Selected extract:
I plan to put up a series of four posts about the topic of how to epublish books on your own. In these posts I’ll focus on doing it all yourself. I’m going to describe the specific series of steps that I’m taking to epublish my Transreal Books.

Don’t take everything I say for gospel. There are many paths through the thickets of epub, and I’m only now beginning to find my way. I posted on this topic last fall, and revised that post in February, 2012, and by now I’ve expanding my understanding about many of the things in the old post. So it’s time to try again.

Posting the information seems worthwhile as I’ve really had quite a bit of trouble in learning it. Epublishing abounds with gotchas. But clearly its time has come.

Distribution: Kindle, NOOK, iBook, Direct

So suppose I have a document and I want to make it into an ebook. Let’s start by describing the steps you can use to distribute your ebook once it’s done.

There are four main channels for distributing ebooks:
(1) Amazon Kindle,
(2) Barnes and Noble NOOK,
(3) the Apple iBook store.
(4) Your own website. You can create MOBI and EPUB format books so as to reach all existing ereaders.

Regarding the corporate channels, the ebook market share figures are constantly being debated, revised, and spun. As of 2012, it may be that Amazon sells close to 70% of ebooks, B&N close to 20%, and iBook around 7%, with a variety of smaller channels picking up the crumbs.

One thing to keep in mind from the start is that you can distribute through all of these channels for free—provided you have a certain amount of patience and a good tolerance for pain. You can pay various intermediaries to set up distribution for you, but don’t make the mistake of paying a large up-front fee for this service and/or the mistake of cutting them in for the lion’s share of your royalties.

Set-Up

You need to set up your corporate distribution accounts. Search for “Amazon KDP” (Kindle Direct Publishing) to get an account for distributing Kindle ebooks. Search for “Barnes and Noble PubIt” to get set up for distributing NOOK. Search for “Lulu ebook” to get an account that will distribute to Apple iBooks.

I know there are alternate paths to the iBook market, as well as to the crumb-level channels. But to keep things simple, I’m going to stick to KDP, PubIt, Lulu, and your own indie website.

Request:
Please name the service that, according to the post on epublishing, gives you an account for distributing to Apple iBooks.

Records supplied:

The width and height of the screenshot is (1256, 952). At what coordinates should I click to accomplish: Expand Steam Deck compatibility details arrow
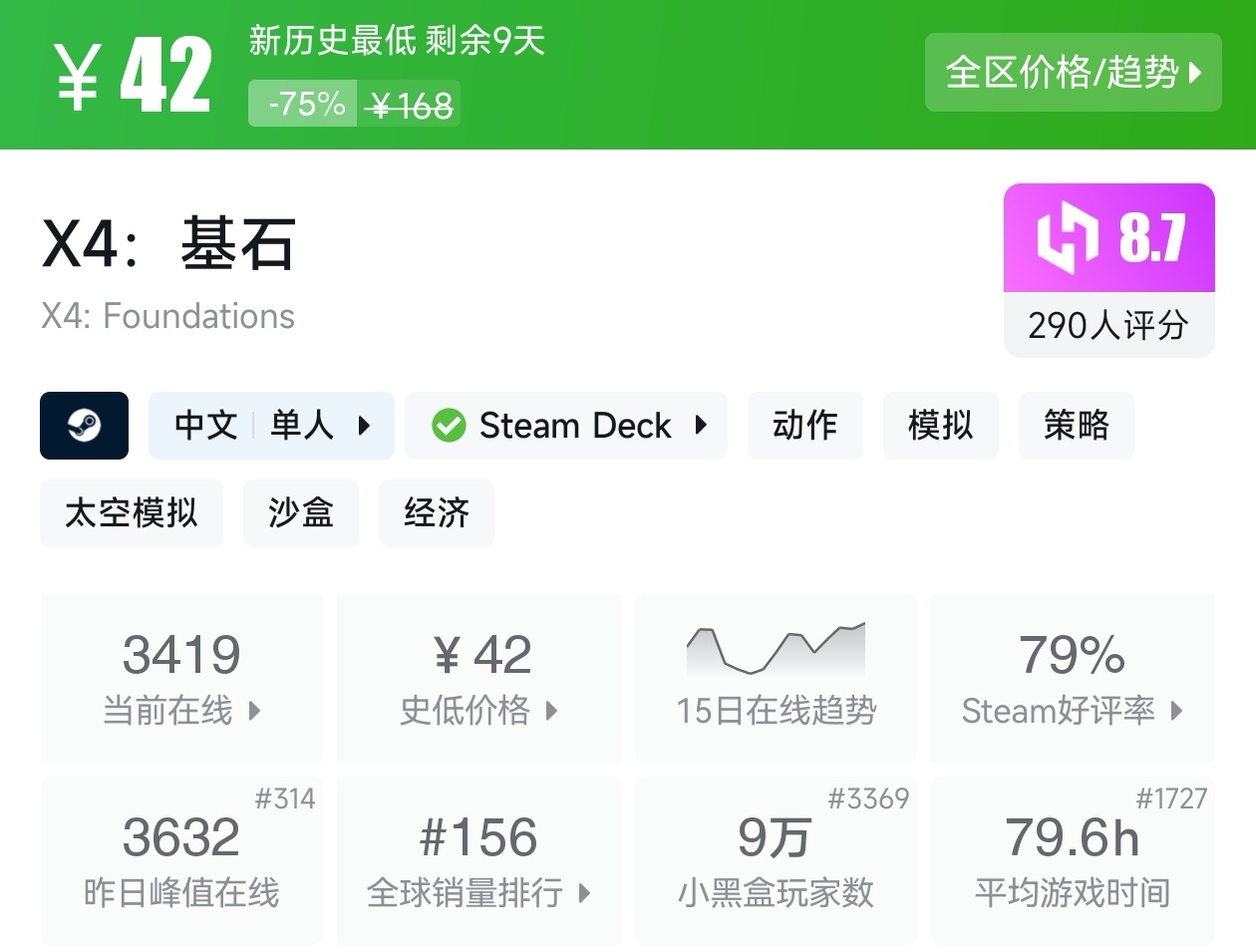click(x=701, y=426)

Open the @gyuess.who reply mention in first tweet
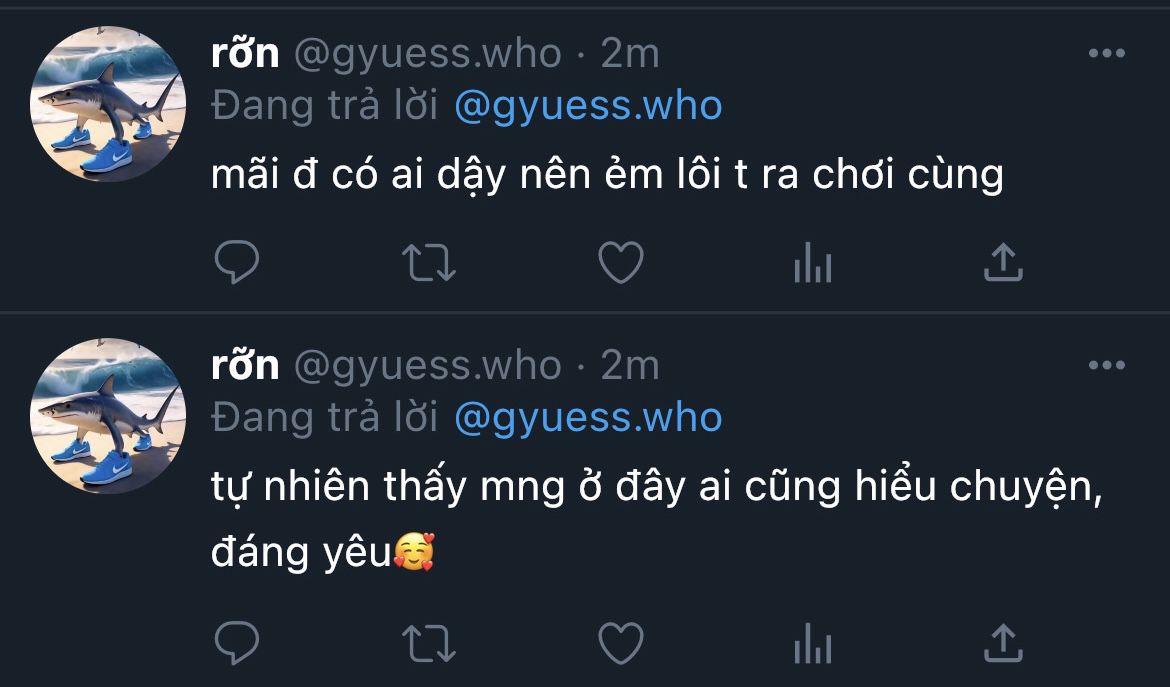pos(588,106)
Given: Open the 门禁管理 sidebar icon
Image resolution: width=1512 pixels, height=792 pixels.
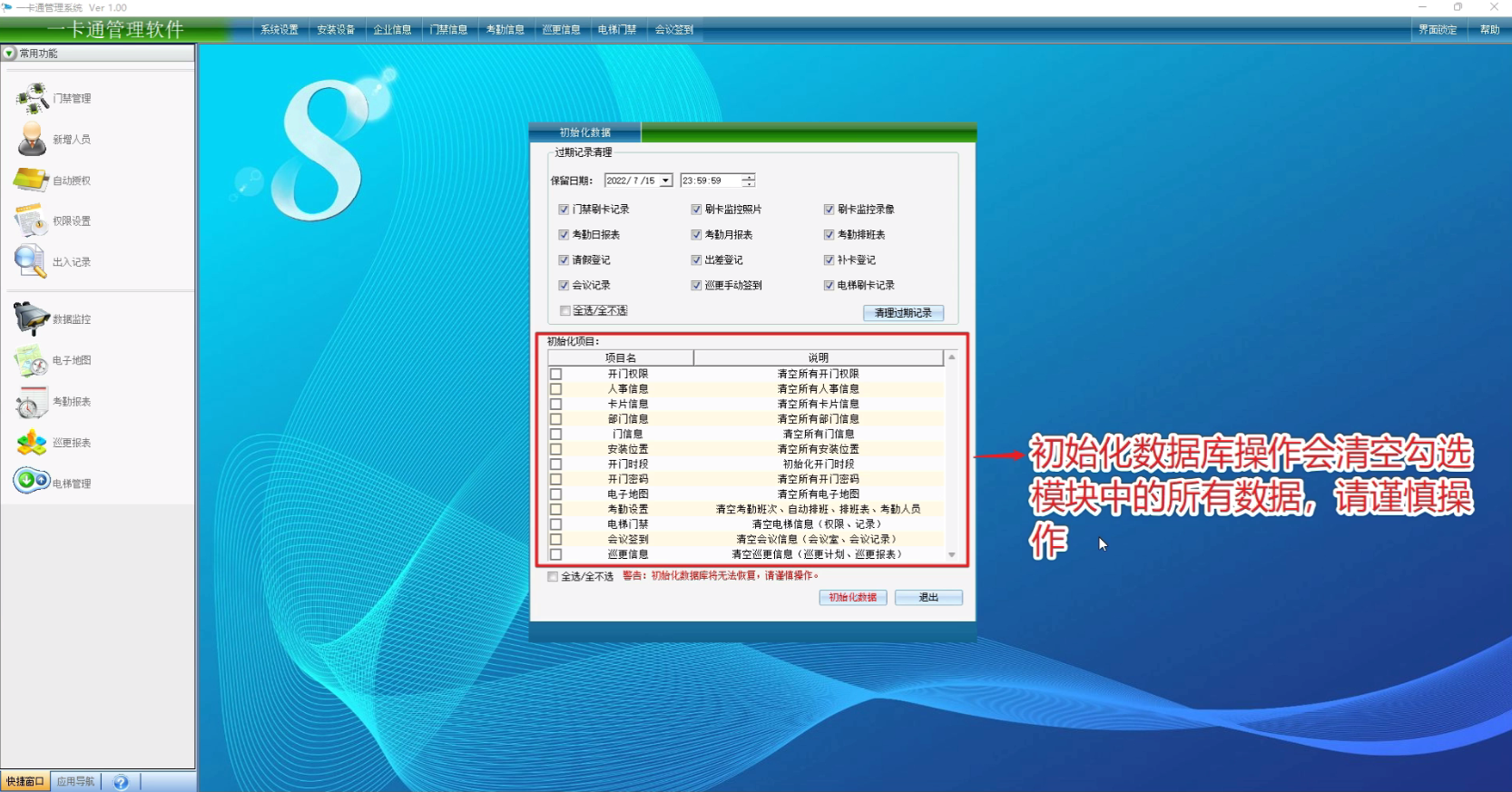Looking at the screenshot, I should coord(33,97).
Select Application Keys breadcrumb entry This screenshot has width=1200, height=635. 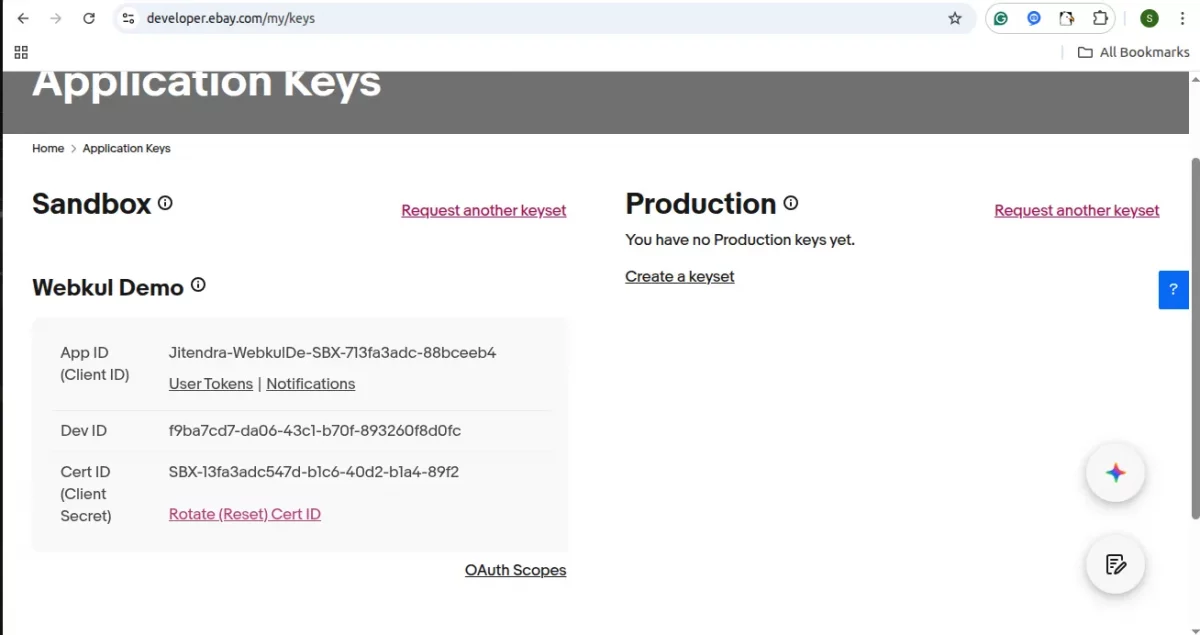tap(126, 148)
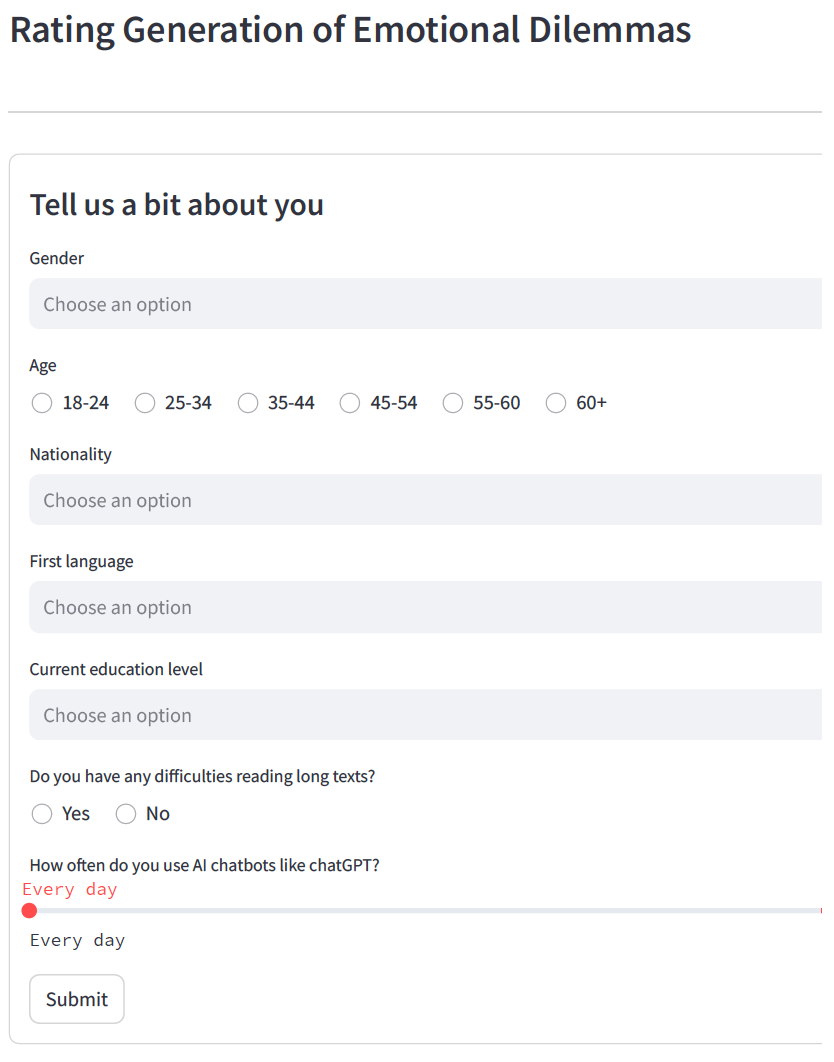
Task: Click the AI chatbots usage question text
Action: point(204,865)
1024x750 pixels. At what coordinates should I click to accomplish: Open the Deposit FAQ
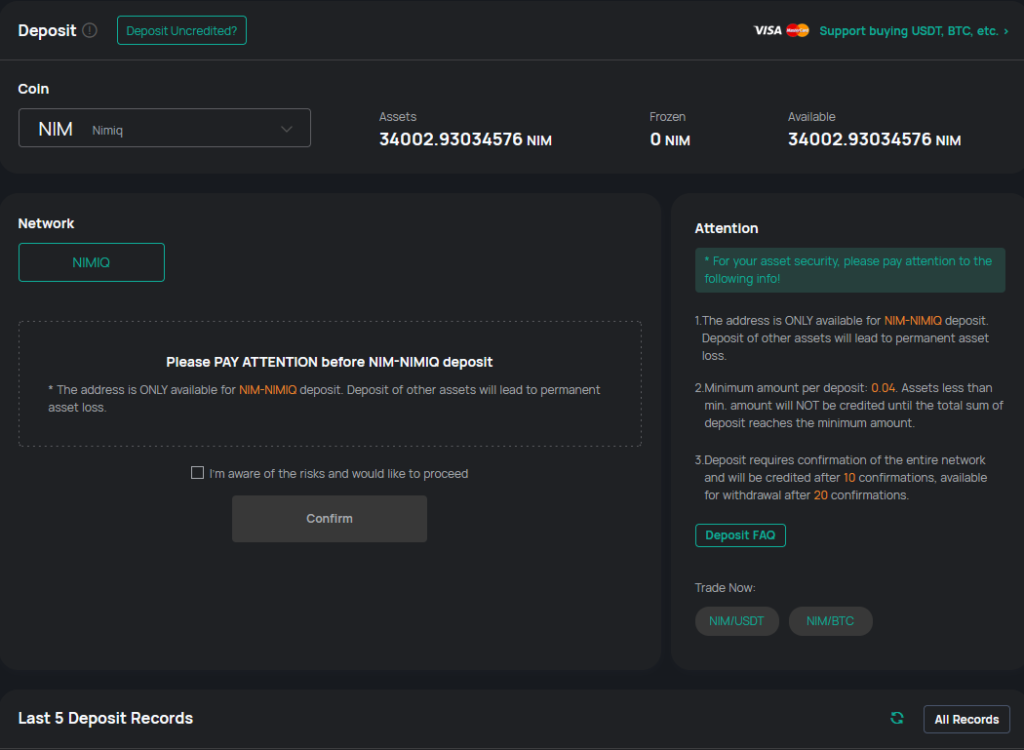pyautogui.click(x=740, y=535)
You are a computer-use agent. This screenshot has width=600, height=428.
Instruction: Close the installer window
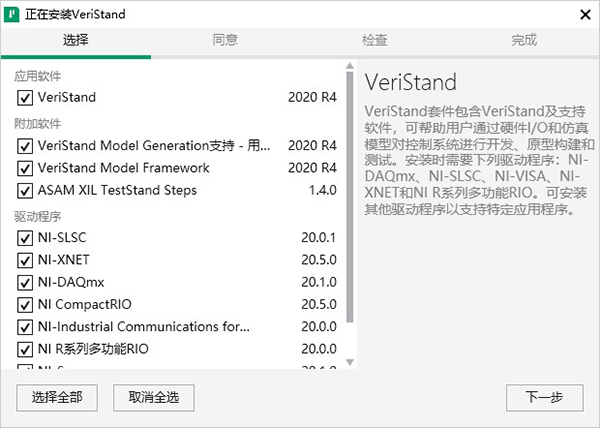(x=581, y=15)
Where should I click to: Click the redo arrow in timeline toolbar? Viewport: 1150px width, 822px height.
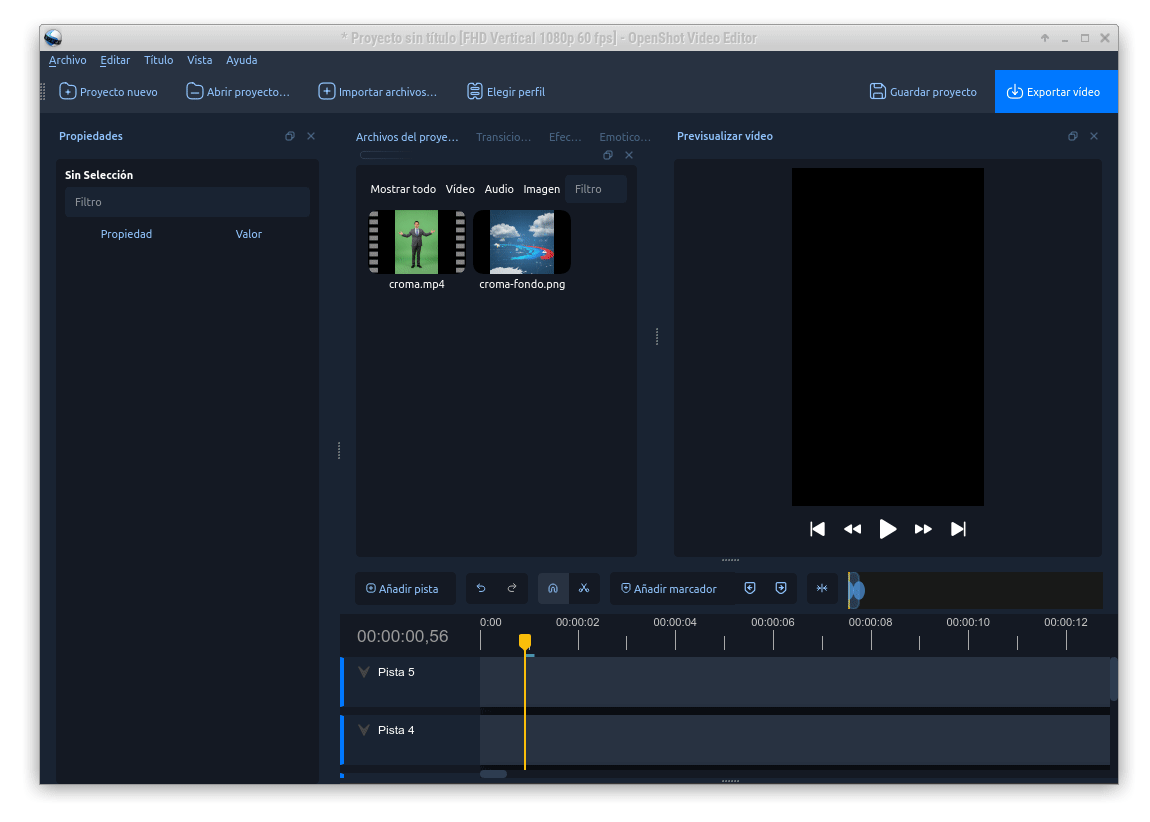tap(512, 589)
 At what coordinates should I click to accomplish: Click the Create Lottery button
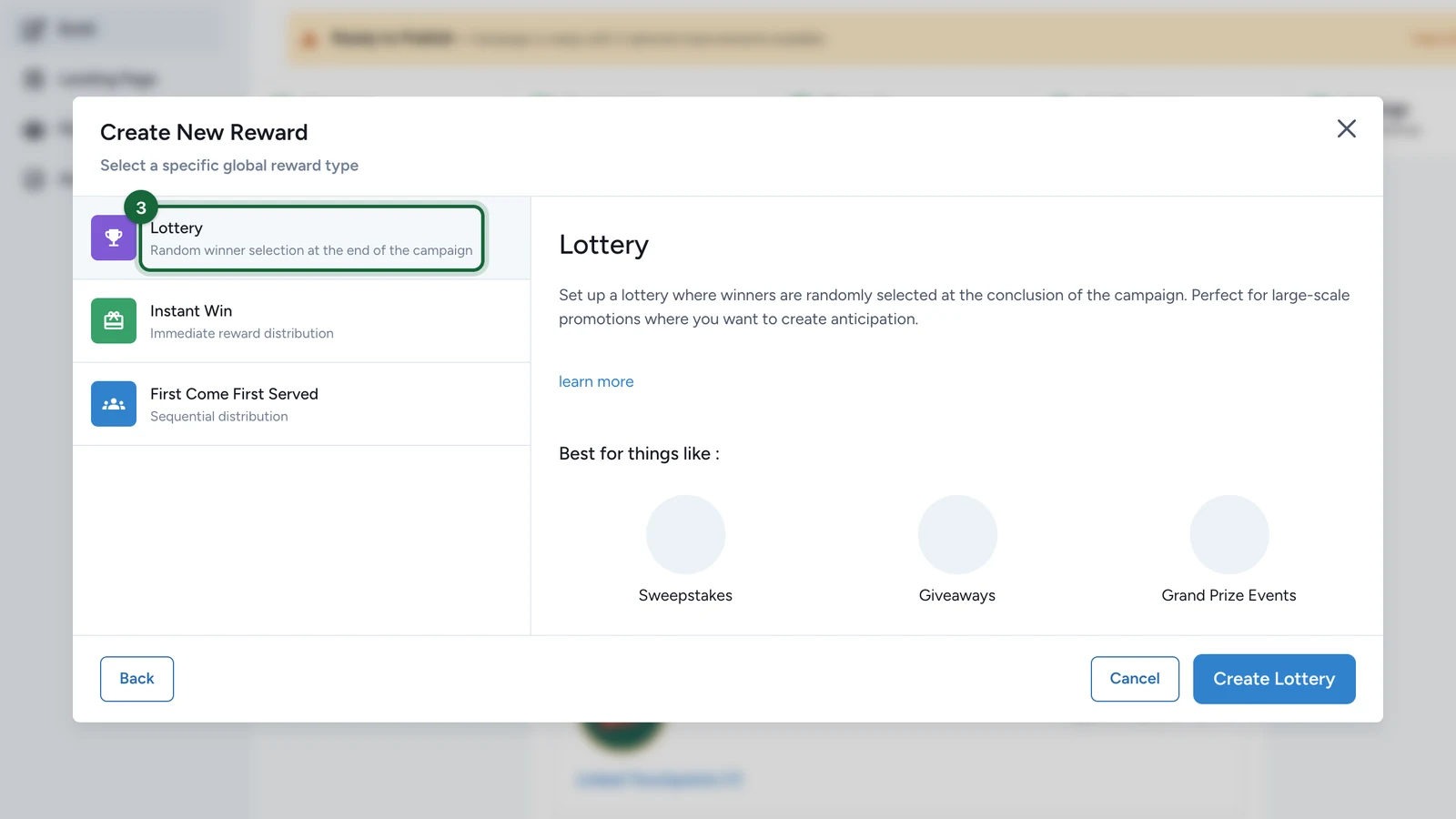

Solution below:
Lulu